▶ _What this task involves_: Exact copy, pictures excluded: set down only the lines from the one with "The width and" through the end of the entries, keeping both end lines.

▶ _Saved entries_:
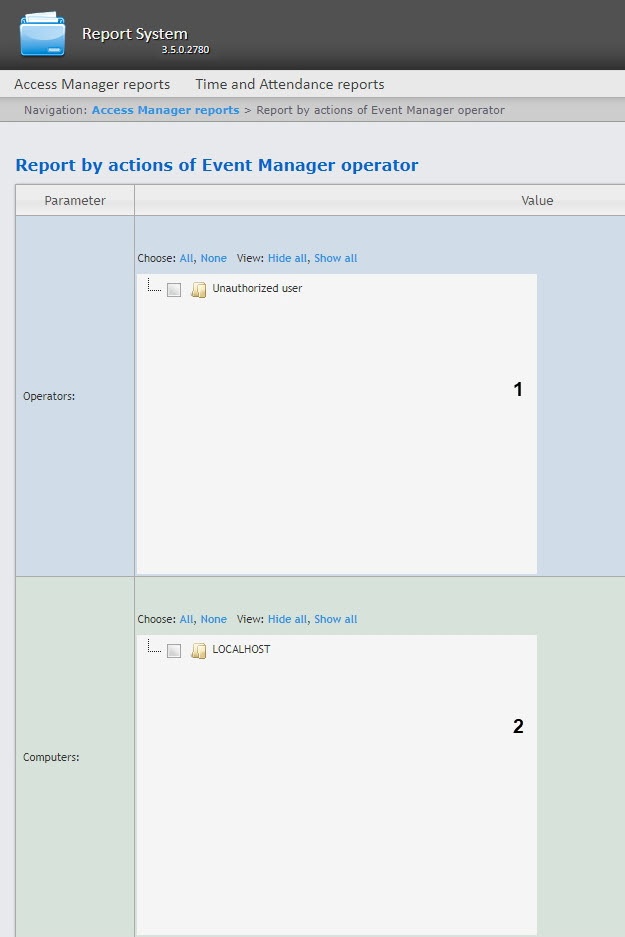Open the Access Manager reports menu
Image resolution: width=625 pixels, height=937 pixels.
(x=92, y=84)
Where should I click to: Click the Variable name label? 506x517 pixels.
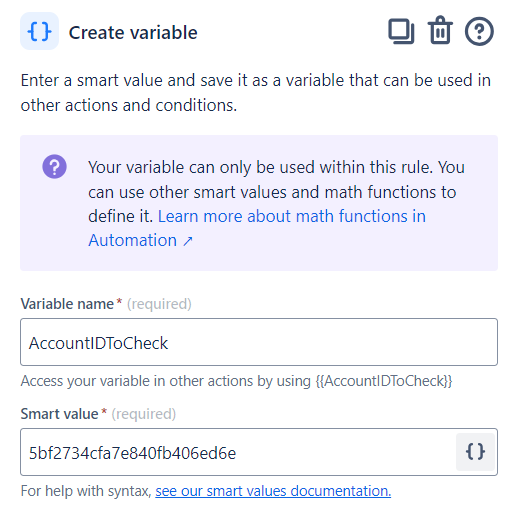[x=67, y=304]
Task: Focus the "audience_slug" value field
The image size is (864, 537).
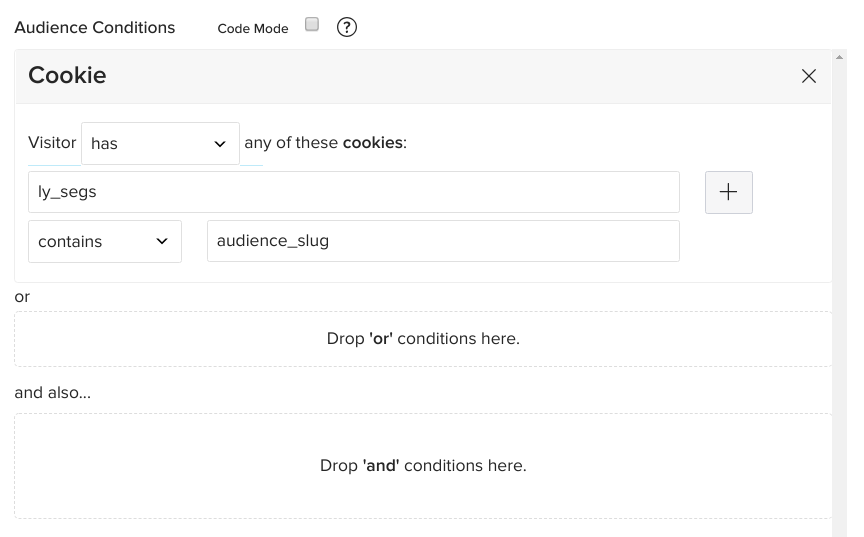Action: click(x=442, y=241)
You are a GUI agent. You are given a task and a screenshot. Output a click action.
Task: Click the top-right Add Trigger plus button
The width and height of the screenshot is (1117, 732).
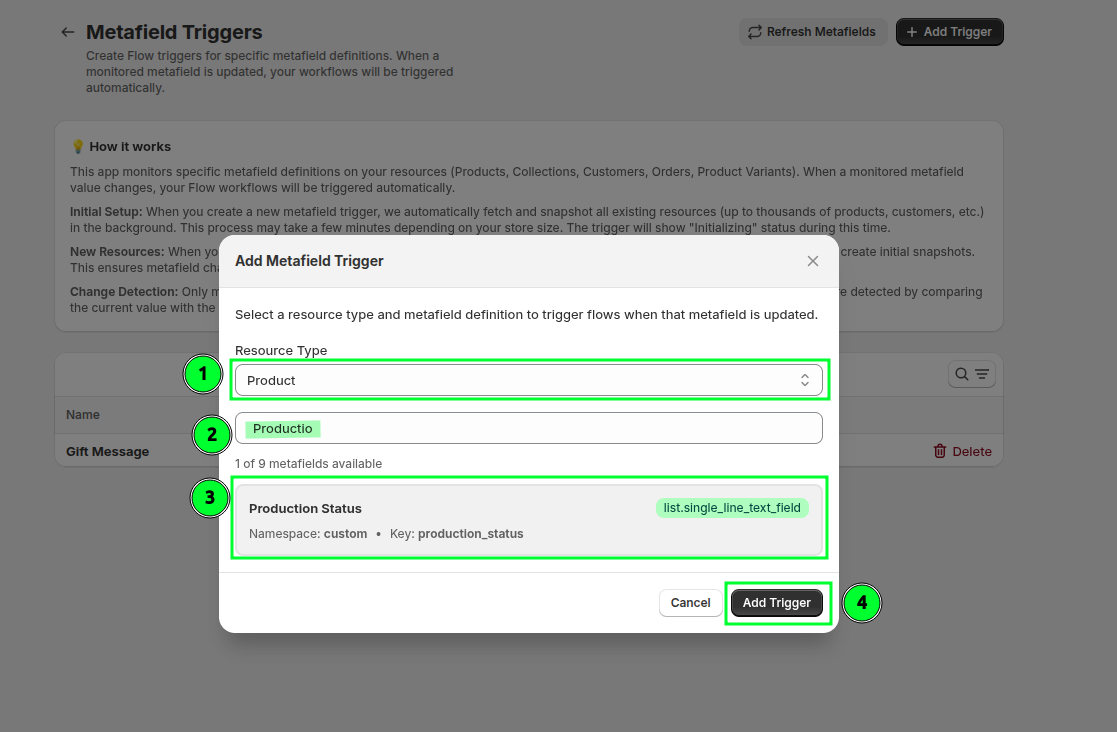pyautogui.click(x=949, y=32)
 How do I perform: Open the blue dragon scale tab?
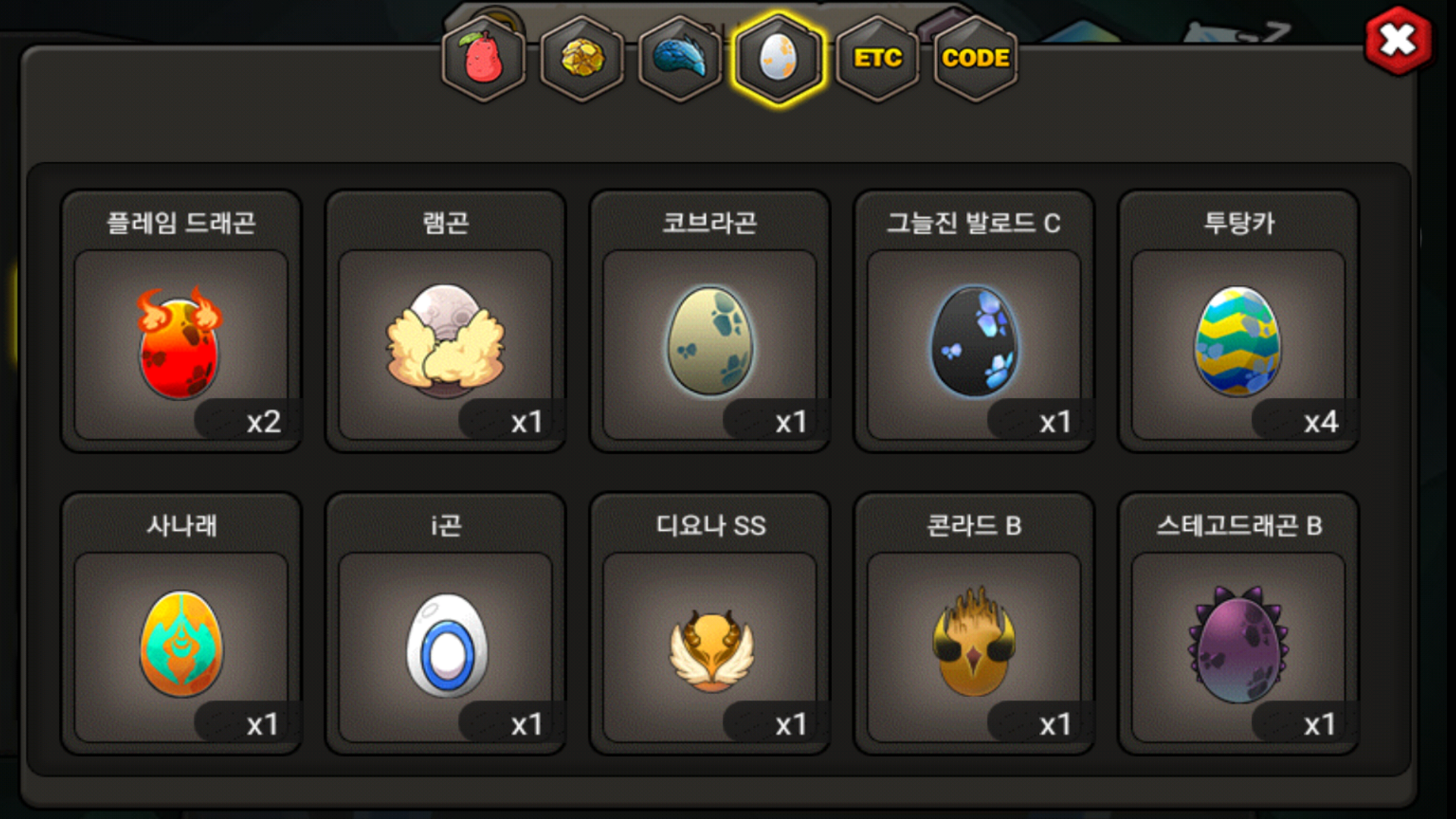pos(680,58)
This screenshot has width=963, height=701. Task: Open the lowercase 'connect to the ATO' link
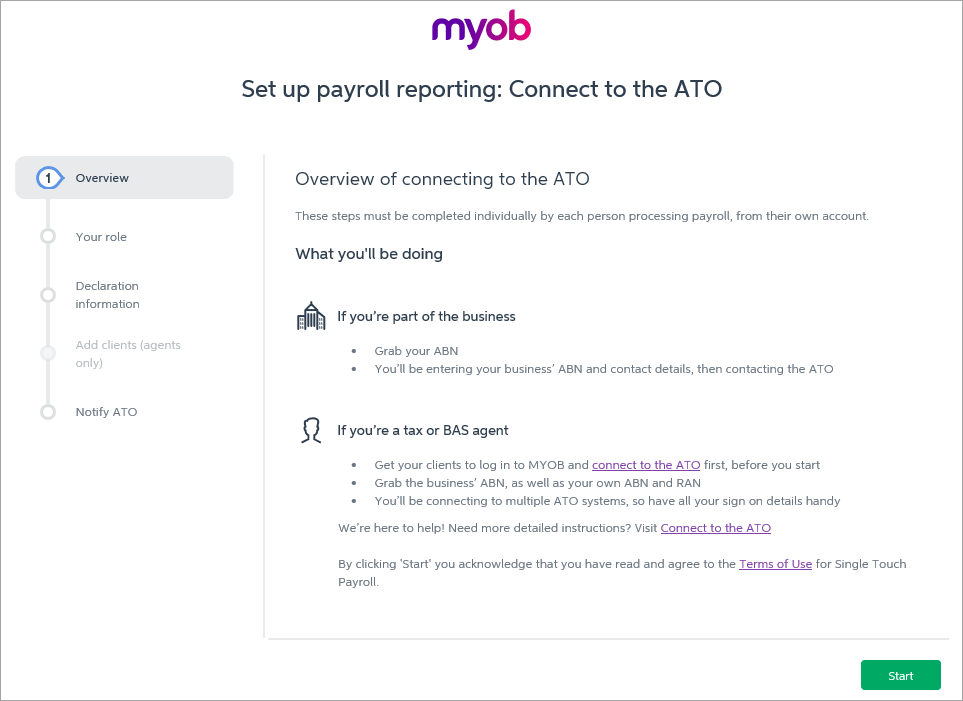[646, 465]
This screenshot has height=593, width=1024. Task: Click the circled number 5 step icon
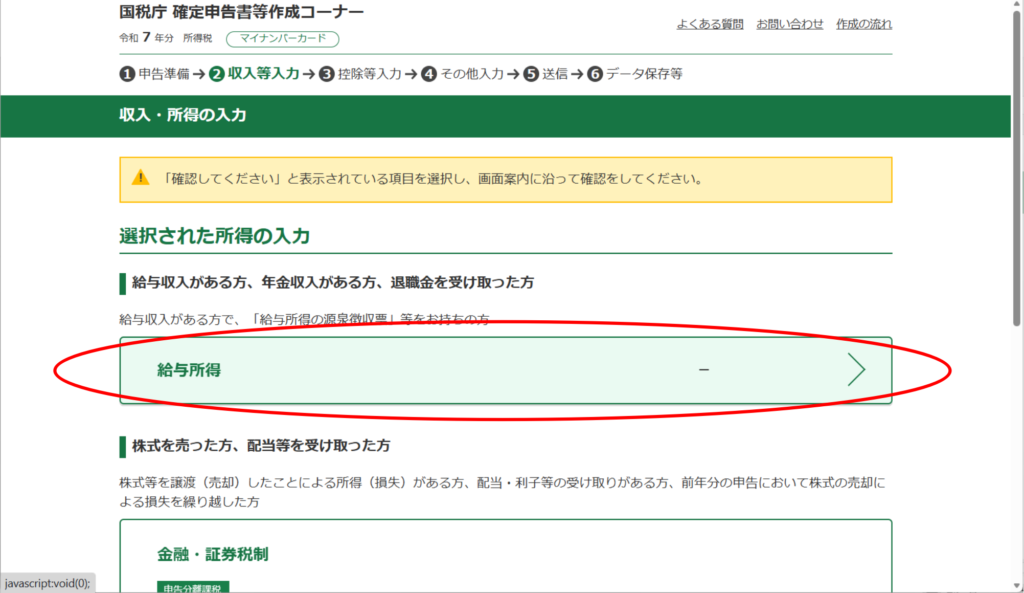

▶ _Exercise output_:
The width and height of the screenshot is (1117, 732).
pyautogui.click(x=949, y=32)
 How do I perform: Open the blue dragon scale tab?
pos(680,58)
This screenshot has width=963, height=701. Task: Open the lowercase 'connect to the ATO' link
[646, 465]
This screenshot has height=593, width=1024. Task: Click the circled number 5 step icon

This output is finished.